Innovate UK, under the Small Business Research Initiative (SBRI), has awarded financial support to Vorsus, an SME based in Oxford, which operates at the forefront of quantum computing, specialising in quantum-enabled application development. Vorsus has a team experienced physicists, computational scientists, engineers and business leaders who are harnessing the power of quantum mechanics to solve complex problems, unlocking unprecedented possibilities in optimisation, quantum simulations, and Quantum Machine Learning. The funding from Innovate UK is for a study and research into using the emerging power of quantum computing to enhance public health by creating new medicines to diseases with no known cure. It also aims to reduce government healthcare expenses by optimising the production efficiency of existing treatments. Recombinant protein drugs (RPDs) are medications created using genetic engineering techniques, offering advantages over small molecule drugs due to their high precision and targeted nature. These drugs are particularly difficult to discover and develop but are already transforming the treatment of some chronic medical conditions, such as diabetes and some cancers. Vorsus aims to develop a highly impactful quantum-enabled RPD discovery pipeline toolkit which will operate on second-generation quantum computing hardware.
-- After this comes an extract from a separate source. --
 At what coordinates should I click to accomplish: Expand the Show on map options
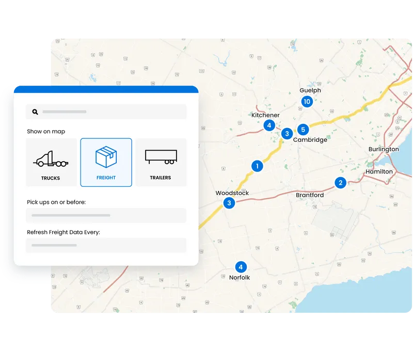(x=46, y=132)
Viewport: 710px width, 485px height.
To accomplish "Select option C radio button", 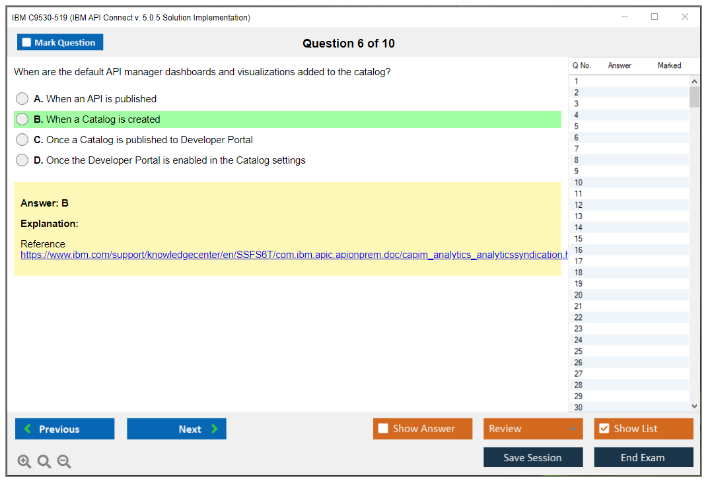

Based on the outcome of the feasibility study, further funds may be allocated to Vorsus to develop the first version of the toolkit for licensing to research-based pharmaceutical companies.

Fairness, trust, and transparency are the primary concerns hindering the wider adoption of AI in critical application domains. AI systems have been found to produce unfair, biased, and unethical decisions in many instances. Explainability is one way to understand the reasons behind a model's predictions can help ensure models are treating all users fairly. The field of Explainable AI (XAI) is focused on developing tools, frameworks, and methods that help understand how machine learning models make decisions. Topological Data Analysis (TDA) is an nascent field of data science that aims at characterizing data using its shape. It is one of the enabling technologies for Explainable AI. TDA extracts topological features to capture multi-scale, global, and intrinsic properties of complex data sets. It has applications across all the industry verticals ranging from finance, biology, neuroscience, computer vision and text analytics. Persistent Homology (PH), the workhorse of TDA, is a useful way to summarise the topological characteristics of noisy and high dimensional datasets as an intuitive, interpretable and lower dimensional representation. However, the use of TDA/Persistent Homology in commercial applications is often hindered by the computational complexity required to compute topological descriptors exactly. Our project will study the implementation of persistent homology techniques suitable for near-term quantum hardware in order to establish commercial deployment roadmap aligned with hardware developments. We take advantage of recent advancements in quantum computing algorithms and hardware availability to extract topological features from high dimensional big datasets.